Les deux complications majeures et potentiellement graves sont l'hypoglycémie et l'acidocétose. Lorsque la glycémie, c'est-à-dire le taux de sucre dans le sang, est inférieure à 0,60 g/l, on parle d'hypoglycémie. Elle survient quand une dose trop élevée d'insuline par rapport aux besoins a été injectée. Les signes sont variables d'une personne à l'autre et il est important de savoir les détecter rapidement. Les signes varient selon la gravité : sueurs, tremblements, pâleur, tachycardie et palpitations, nausées, vomissements, sensation de fatigue, difficultés à parler, perte d'équilibre, maux de tête, troubles de l'humeur et agitation pouvant évoquer l'ébriété. Si du sucre n'est pas consommé rapidement, un état comateux peut s'installer. Il s'agit alors d'une urgence et un médecin doit prendre en charge le malade.

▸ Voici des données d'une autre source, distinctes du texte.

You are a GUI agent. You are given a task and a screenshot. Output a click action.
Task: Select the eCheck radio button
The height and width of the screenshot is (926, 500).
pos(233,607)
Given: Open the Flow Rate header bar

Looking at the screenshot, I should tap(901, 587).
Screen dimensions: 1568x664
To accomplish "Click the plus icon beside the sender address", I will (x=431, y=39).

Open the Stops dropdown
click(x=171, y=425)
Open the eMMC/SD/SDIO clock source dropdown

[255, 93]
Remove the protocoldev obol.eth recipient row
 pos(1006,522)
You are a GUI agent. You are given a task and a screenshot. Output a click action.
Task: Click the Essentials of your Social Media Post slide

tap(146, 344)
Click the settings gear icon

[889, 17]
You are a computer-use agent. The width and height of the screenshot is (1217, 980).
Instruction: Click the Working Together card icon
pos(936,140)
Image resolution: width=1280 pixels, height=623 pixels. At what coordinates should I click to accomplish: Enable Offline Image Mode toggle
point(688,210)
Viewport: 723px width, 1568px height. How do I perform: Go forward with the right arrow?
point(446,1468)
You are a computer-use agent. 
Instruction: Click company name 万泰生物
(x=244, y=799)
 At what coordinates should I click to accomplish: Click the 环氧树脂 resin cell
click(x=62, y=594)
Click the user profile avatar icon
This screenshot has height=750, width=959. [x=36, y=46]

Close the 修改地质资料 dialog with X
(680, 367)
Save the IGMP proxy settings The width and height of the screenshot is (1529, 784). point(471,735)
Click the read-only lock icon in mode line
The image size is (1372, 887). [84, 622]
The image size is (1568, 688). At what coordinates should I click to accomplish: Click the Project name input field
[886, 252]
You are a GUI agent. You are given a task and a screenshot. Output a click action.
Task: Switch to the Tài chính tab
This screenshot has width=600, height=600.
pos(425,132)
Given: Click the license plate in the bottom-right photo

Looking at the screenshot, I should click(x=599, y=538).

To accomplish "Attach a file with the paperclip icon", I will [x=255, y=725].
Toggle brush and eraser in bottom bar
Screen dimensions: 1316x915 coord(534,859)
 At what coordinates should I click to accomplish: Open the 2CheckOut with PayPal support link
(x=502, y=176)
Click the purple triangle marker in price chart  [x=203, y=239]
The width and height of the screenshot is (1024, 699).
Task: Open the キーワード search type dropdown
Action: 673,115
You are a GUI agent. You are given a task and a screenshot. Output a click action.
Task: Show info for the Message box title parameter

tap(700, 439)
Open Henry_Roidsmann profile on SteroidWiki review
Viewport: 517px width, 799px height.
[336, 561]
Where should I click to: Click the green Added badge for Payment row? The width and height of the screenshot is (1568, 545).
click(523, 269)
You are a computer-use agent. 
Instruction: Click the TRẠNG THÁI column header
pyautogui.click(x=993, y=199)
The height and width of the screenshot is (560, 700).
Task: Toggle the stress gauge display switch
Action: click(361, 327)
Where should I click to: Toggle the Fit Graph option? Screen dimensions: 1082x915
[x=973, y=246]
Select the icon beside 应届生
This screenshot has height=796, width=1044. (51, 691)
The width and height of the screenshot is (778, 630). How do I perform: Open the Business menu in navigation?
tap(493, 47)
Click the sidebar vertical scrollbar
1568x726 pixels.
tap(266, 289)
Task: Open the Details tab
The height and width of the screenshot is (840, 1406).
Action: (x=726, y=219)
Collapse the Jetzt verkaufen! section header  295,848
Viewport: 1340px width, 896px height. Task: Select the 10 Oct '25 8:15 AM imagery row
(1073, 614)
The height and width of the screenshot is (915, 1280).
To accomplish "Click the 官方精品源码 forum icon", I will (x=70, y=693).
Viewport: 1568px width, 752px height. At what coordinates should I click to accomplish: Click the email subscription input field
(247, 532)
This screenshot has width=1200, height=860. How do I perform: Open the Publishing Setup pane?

L'acidocétose survient en cas de dose insuffisante d'insuline par rapport aux besoins. La glycémie s'élève ; l'organisme se met alors à consommer les graisses de réserve du corps et produit de l'acétone qui entraîne l'acidocétose. Elle s'accompagne de signes divers : élévation de la fréquence respiratoire, sensation de soif, envies fréquentes d'uriner, fatigue, perte d'appétit, nausées, haleine à l'odeur de pomme. Si le traitement adéquat, l'insuline, n'est pas pris, un coma va s'installer. Là aussi, le malade doit âtre pris en charge par un médecin.

Quelle est la surveillance d'un traitement par insuline ?

Le contrôle du traitement est basé sur deux examens : le taux de la glycémie et celui de l’hémoglobine glyquée. La mesure de la glycémie se fait par l'autosurveillance glycémique pluriquotidienne : elle consiste à prélever du sang au niveau de la pulpe d'un doigt, puis à mesurer le taux de sucre (glycémie) dans le sang, à l'aide d'un lecteur de glycémie. Elle est préconisée tous les jours et avant chaque injection, pour adapter le traitement (la dose d'insuline à injecter) selon les résultats obtenus.
La surveillance du taux d'hémoglobine glyquée (aussi appelée HbA1c ou hémoglobine glycosylée) se fait par un examen sanguin prescrit par le médecin quatre fois par an. Il reflète l'équilibre moyen des glycémies au cours des trois derniers mois.
Le suivi repose également sur des examens réguliers à faire une fois par an à la recherche des complications du diabète :
- un examen ophtalmologique pour dépister les éventuelles complications oculaires ;
- un bilan dentaire, car le risque d'infection est plus élevé ;
- un bilan lipidique (cholestérol) pour rechercher d'autres facteurs de risque cardiovasculaire ;
- un bilan biologique rénal pour rechercher les premiers signes d'atteinte rénale
- un examen neurologque pour dépister une atteinte des nerfs.